In May 2012, the Brazilian president Dilma Rousseff decreed the creation of the Secretaria da Economia Criativa ("Creative Economy Secretariat"). The goal of SEC is to create, implement and monitor public policy that have the culture as a strategic axis, "prioritizing support and encouragement to professionals and to the micro and small Brazilian creative endeavors."

According to a report from the United Nations, Brazil was not among the top twenty producers in the industry yet, but the initiative of creating the SEC indicated the government's desire to reposition the "culture as development axis of the Brazilian state." To the President of the National Bank for Economic and Social Development (BNDES), Luciano Coutinho, this is a recognition that creative activities are important for the country "in a long-term perspective, having as a goal a more inclusive and sustainable development.

Globally, the countries that have excelled in the industry are China, in the first place, followed by the United States and Germany.
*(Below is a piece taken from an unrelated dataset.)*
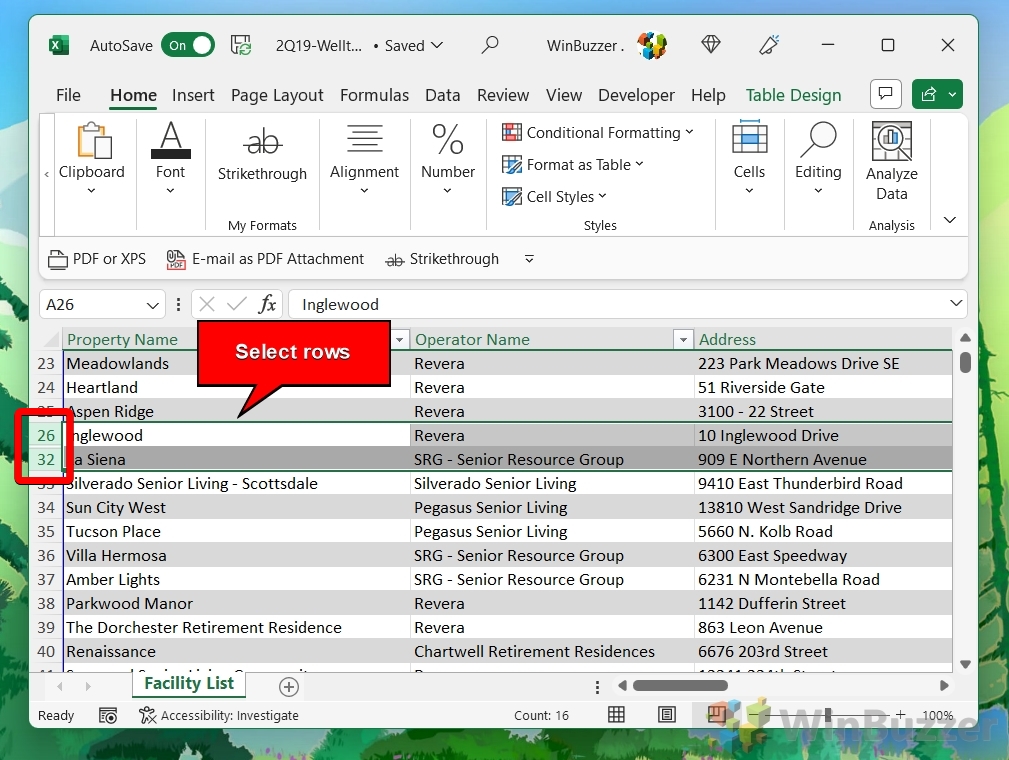
Task: Turn off the AutoSave toggle
Action: click(187, 45)
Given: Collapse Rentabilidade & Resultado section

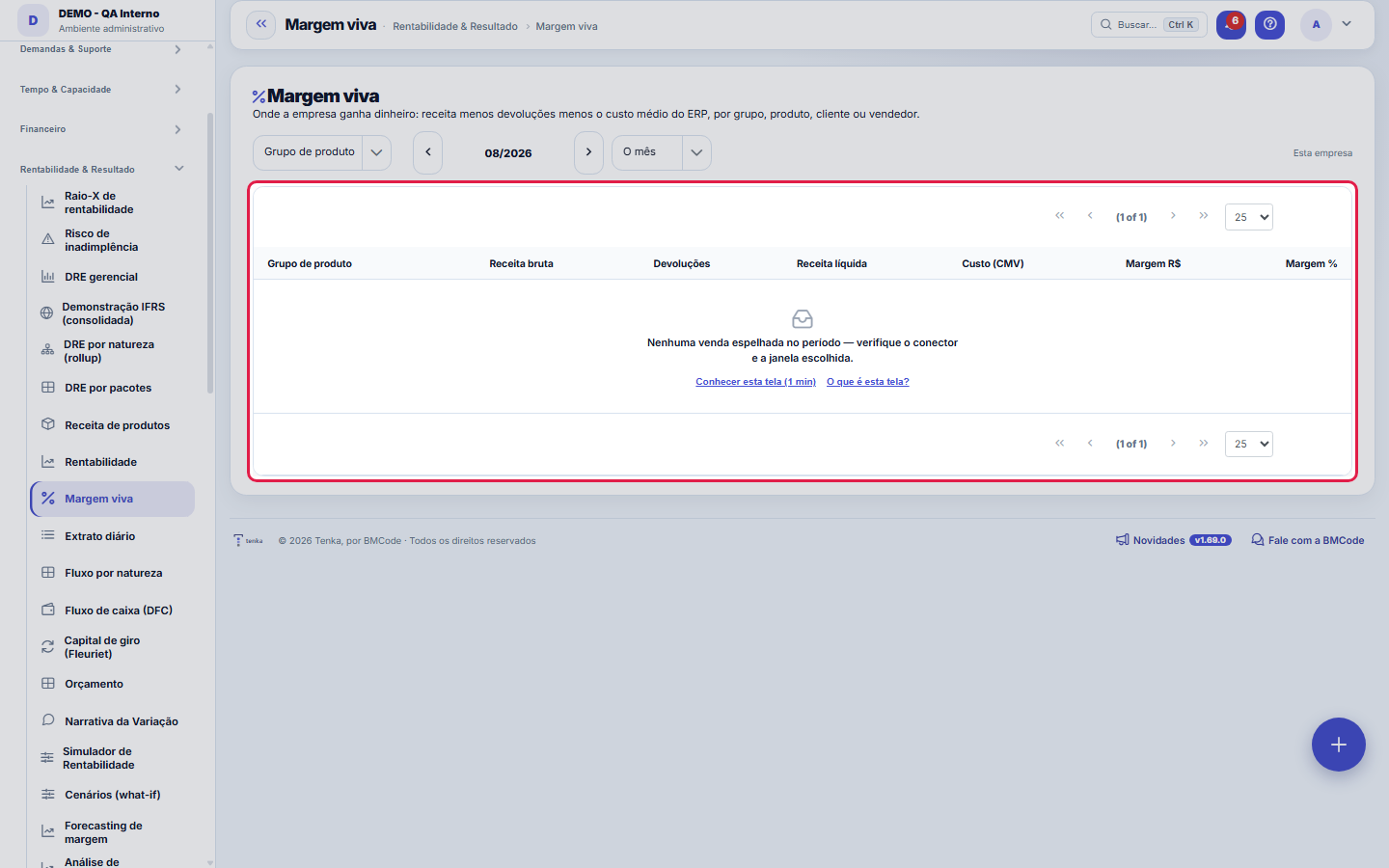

Brazil has contributed in the fields of architecture, fashion and design, revealing its creative potential worldwide.

In December, 2021, the National Intellectual Property Strategy was enacted through Decree 10.886/2021. Among the macro objectives of the national strategy is to map the Brazilian creative industry and the action to approximate innovation clusters of the creative industry to intellectual property. Concomitantly, the Brazilian Federal Government also created the portal on intellectual property.

== Brazilian x-ray ==

In 2014, the Creative Economy Secretary of the Ministry of Culture, Cláudia Leitão, claimed that the country was learning to grow in this area, to transform "Brazilian creativity into innovation and innovation into wealth." The creative industry in Brazil gathers, generally, "young, educated and well-paid professionals" that earn 42% above the average wage in the country.

It is difficult to know how much an idea or innovation costs, as they are intangible assets. One way of measuring their impact is to create metrics and to use qualitative and quantitative research. A first study in 2013 identified the general economic data related to the Creative Industry in Brazil, such as:

- Share of GDP: R$110 billion
- Enterprises: 243 thousand
- Professionals: 810 thousand, of which the most numerous are:
1. Architects and engineers: 229 877 employees formal;
2. Programmers information systems: 50,440;
3. Business analysts: 45,324;
4. Research and market analyst: 25,141;
5. Marketing manager: 20,382;
6. Advertising agents: 14,032;
7. Graphic Designer: 17,806;
8. Biologist: 15,182;
9. Manager of research and development: 13,414;
10. Designer of bespoke shoes: 13,068.
- Wages: the best paid creative activities are:
11. Geologists and geophysicals: R$11,385;
12. Directors of TV shows: R$10,753;
13. Actors: R$10,348;
14. Biotechnologists: R$8,701;
15. News room directors: R$7,774;
16. Magazine editors: R$7,594;
17. Architects and engineers: R$7,524;
18. Electrical Engineers, electronics engineers and Computer engineers: R$7,431;
19. Screenwriters: R$7,347;
20. Researchers in general: R$7,102.
In 2019, the Federation of industries of Rio Janeiro (FIRJAN) updated its previous 2017 research and published a national study that mapped the Brazilian creative industries indicating that in 2017 there were 837,200 employees, a decrease of 3,9 in comparison to 2015. It also concluded that the overall remuneration in the creative industries was higher than the Brazilian average.

A 2021 study on Intellectual Property Intensive Sectors in the Brazilian Economy was undertaken as part of the National Strategy on Intellectual Property 2021–2030 and the creation of the Intellectual Property website. The main findings of the study were:

- out of 673 economic classes, 450 were classified as IP-intensive sectors,
- the IP-intensive sectors employed 19,3 million people, and
- the share of GDP between 2014 and 2016 amounted to R$2,1 trillion Reais or 44,2 % of GDP.